Background: The main problem in the recombinant protein expression in E. coli strains, especially for high-yield production, is the accumulation in un-folded and inactive inclusion bodies. A suitable solution is the direction into the soluble cytoplasmic products by solubilizing tags. The use of inteins with self-cleaving ability, in addition to increase the chance of soluble protein expression, facilitates their purification process.

Evidence acquisition: In this review article, papers related to the use of intein tags for soluble expression or protein purification were collected regardless the time limit. Available databases including Pubmed, google scholar, ScienceDirect, Web of Science, Scopus, and Embase was searched. The best condition for soluble expression or purification was focused in all articles.

Results: There are various intein tags commercially available in expression vectors that results in gaining our goal in facilitating the recombinant protein solubilization as well as its simple purification. It is enough to induce the self-cleavage property of the intein, which varies according to the type of intein used. In this way, the target protein is easily separated from the purification tag without the need to add protease enzymes such as enterokinase or treatment with various chemicals. The most common affinity tag in intein-based systems is Chitin Binding Domain attached to the chitin resin.

Conclusions: In this review article, we introduced proteins or peptides which produced in fusion to intein tags and discussed about their expression condition and purification process in order to enhance the chance of soluble expression and intein cleavage in a single stage, respectively.

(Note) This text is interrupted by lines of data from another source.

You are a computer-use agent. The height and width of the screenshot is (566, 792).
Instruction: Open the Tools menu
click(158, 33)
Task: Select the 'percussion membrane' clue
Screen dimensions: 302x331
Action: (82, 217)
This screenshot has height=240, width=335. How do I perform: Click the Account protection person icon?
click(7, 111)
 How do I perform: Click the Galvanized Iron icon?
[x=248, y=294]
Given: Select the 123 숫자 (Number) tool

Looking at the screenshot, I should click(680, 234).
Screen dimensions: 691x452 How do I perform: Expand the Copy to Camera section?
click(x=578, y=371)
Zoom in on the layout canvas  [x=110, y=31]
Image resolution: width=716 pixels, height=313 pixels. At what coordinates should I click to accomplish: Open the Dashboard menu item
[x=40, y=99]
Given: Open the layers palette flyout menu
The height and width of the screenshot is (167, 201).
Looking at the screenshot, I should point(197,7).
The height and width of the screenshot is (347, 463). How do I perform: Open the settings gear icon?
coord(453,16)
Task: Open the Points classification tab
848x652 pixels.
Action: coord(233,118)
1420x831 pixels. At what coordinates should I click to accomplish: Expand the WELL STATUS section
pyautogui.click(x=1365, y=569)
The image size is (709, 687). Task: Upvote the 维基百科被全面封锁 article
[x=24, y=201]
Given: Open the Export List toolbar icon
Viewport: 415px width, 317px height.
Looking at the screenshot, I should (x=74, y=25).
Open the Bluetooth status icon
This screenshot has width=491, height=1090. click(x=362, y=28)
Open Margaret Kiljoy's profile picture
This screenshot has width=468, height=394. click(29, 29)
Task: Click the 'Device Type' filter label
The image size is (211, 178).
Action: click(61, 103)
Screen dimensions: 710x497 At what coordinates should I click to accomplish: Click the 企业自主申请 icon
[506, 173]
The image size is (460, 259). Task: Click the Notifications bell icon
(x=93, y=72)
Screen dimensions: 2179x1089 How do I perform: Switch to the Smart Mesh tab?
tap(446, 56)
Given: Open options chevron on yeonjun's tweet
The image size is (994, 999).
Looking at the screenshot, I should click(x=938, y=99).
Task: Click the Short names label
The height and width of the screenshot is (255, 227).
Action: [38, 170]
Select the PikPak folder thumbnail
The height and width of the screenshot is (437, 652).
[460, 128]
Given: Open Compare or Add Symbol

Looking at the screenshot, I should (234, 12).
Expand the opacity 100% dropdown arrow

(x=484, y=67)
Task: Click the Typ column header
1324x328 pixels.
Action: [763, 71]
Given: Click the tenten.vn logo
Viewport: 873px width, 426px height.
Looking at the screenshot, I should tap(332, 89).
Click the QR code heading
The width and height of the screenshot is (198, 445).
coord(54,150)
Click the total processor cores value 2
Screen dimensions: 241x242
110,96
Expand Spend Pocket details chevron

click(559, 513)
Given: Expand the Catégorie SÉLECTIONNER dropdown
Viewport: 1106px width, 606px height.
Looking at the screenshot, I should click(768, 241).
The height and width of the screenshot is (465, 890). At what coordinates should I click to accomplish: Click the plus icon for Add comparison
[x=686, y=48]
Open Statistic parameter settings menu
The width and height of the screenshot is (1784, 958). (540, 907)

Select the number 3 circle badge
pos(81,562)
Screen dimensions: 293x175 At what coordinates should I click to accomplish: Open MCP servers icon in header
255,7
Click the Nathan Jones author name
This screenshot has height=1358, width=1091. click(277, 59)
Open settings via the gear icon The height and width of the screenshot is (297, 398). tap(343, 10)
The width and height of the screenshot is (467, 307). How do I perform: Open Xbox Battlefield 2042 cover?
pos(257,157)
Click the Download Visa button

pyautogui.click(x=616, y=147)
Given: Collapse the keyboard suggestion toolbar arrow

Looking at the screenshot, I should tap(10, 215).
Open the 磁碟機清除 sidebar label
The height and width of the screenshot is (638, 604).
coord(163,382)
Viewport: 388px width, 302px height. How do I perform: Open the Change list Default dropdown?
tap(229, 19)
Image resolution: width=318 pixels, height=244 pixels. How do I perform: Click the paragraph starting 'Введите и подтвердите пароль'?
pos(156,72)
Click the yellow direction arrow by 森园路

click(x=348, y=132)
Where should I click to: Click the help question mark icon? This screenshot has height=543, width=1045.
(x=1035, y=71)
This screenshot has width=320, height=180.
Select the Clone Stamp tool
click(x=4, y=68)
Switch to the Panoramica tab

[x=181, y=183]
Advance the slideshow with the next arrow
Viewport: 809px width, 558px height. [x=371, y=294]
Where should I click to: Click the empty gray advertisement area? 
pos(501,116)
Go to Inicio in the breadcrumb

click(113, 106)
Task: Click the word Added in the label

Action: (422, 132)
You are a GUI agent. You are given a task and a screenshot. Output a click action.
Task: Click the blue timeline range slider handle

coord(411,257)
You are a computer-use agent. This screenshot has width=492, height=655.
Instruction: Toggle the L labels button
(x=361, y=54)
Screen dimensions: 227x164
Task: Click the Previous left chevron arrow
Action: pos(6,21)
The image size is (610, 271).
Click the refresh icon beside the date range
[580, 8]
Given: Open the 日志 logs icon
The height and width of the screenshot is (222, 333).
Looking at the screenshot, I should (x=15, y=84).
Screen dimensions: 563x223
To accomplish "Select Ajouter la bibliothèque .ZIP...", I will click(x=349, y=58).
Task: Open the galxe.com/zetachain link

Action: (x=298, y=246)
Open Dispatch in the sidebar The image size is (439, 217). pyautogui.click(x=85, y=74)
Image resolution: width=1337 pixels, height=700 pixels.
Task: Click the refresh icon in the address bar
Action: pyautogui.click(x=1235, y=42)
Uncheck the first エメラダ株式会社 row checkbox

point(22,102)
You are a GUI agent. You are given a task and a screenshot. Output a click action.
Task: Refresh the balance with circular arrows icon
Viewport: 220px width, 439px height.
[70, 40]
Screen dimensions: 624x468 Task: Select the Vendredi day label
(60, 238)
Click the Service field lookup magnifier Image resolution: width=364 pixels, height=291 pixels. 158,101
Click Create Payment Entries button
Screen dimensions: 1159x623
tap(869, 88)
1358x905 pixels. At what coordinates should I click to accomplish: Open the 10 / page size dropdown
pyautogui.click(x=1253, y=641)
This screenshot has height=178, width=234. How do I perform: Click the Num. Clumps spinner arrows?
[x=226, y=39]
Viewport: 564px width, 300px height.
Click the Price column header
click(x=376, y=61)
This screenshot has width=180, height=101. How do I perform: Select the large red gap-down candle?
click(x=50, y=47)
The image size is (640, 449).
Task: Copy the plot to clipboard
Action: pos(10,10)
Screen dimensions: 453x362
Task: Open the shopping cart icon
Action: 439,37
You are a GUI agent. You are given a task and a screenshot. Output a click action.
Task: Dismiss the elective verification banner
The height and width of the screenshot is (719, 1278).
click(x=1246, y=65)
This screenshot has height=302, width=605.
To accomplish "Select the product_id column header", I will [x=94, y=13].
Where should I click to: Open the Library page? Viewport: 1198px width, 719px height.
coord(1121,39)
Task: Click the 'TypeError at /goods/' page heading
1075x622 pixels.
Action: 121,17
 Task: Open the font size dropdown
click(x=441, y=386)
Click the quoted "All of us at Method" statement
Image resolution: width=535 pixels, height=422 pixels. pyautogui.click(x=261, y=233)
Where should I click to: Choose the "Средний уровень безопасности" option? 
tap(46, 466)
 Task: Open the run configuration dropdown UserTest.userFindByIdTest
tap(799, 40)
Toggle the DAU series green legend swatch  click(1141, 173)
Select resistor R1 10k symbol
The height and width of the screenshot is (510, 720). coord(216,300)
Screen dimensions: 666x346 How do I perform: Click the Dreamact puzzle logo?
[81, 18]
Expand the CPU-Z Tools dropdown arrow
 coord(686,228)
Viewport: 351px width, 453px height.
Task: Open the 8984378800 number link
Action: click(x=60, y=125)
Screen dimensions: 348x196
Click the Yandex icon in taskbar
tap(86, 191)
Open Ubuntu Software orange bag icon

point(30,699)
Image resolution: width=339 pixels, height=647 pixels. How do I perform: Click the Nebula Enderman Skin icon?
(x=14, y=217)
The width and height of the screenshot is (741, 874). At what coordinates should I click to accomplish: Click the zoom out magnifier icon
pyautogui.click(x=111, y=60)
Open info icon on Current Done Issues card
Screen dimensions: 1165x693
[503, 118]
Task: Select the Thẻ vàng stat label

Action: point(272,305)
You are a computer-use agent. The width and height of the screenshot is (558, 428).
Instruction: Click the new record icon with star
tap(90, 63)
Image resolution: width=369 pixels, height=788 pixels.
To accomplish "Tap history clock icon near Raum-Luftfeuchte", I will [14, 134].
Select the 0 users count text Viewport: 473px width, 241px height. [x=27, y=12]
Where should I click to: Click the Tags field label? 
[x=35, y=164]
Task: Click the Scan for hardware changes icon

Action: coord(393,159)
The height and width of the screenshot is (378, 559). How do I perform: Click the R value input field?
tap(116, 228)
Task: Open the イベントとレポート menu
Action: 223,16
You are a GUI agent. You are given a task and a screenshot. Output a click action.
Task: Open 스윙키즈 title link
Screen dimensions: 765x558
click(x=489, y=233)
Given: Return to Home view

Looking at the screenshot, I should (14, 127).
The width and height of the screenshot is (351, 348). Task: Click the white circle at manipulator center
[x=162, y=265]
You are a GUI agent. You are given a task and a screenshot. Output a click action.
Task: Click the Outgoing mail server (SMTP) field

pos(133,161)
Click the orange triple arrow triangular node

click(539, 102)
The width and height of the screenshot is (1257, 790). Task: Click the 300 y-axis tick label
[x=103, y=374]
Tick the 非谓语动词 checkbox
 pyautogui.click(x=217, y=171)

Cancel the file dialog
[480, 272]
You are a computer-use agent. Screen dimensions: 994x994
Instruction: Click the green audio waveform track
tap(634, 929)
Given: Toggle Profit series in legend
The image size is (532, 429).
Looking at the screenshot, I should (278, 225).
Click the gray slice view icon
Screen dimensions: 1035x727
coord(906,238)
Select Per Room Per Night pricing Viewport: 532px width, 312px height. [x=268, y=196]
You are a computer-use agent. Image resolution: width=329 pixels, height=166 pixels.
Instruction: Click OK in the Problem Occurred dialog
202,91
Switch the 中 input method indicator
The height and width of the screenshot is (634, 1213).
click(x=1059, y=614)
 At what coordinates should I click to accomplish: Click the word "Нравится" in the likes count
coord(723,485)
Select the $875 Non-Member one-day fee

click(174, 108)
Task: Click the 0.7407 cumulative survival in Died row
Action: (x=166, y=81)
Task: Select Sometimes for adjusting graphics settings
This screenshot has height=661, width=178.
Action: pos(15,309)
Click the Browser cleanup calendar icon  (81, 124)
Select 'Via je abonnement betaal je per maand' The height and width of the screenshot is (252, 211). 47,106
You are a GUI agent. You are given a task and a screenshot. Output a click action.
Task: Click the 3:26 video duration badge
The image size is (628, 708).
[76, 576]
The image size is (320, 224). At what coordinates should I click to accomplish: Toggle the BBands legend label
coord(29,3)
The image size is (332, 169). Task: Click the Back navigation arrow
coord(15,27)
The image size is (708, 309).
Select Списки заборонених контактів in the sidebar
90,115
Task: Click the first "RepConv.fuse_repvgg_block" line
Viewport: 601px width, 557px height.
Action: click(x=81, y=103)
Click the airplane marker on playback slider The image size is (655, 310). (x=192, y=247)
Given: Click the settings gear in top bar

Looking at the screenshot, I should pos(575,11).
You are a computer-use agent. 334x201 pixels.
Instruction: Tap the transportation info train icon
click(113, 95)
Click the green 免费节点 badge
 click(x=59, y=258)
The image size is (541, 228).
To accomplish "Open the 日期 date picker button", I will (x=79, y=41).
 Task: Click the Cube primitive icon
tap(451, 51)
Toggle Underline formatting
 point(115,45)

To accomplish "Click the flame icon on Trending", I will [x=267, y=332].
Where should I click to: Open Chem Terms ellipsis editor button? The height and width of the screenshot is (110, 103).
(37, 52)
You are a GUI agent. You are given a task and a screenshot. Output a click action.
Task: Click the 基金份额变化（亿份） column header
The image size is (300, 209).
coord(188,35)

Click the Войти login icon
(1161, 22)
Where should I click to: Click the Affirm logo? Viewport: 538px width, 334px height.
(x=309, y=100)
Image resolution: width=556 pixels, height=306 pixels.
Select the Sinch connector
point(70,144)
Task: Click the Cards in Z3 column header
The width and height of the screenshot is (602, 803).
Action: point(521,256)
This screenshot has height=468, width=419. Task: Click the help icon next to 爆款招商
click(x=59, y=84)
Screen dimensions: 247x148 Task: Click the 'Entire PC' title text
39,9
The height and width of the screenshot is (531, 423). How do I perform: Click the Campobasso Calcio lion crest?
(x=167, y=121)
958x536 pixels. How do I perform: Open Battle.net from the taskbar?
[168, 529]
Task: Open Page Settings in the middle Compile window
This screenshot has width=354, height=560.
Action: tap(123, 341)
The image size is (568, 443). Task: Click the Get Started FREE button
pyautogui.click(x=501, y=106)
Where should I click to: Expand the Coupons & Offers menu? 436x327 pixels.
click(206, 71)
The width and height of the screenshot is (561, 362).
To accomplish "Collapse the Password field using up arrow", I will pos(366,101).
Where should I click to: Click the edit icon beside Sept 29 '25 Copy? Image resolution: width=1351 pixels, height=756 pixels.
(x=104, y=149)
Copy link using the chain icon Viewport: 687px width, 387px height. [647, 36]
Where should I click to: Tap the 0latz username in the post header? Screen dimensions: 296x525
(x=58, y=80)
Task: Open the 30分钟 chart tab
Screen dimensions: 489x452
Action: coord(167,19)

Keywords: Chitin Binding Domain; Intein; Purification; Soluble Expression.

Figure 1

Schema of thiol-induced and pH-induced cleavage of two various inteins using the chitin column. A) C-terminal fusion of the target protein to the inteins that auto-cleaved by the addition of a reducing agent. B) N-terminal fusion of the target protein to the inteins that auto-cleaved by a shift in the buffer pH. C) C- and N-terminal fusion of the target protein to the inteins that auto-cleaved by the addition of a reducing agent and a shift in the buffer pH, respectively. TP: target protein, T-i: thiol-induced cleavage, pH-i: pH- induced cleavage, IN: intein, and CBD: Chitin Binding Domain.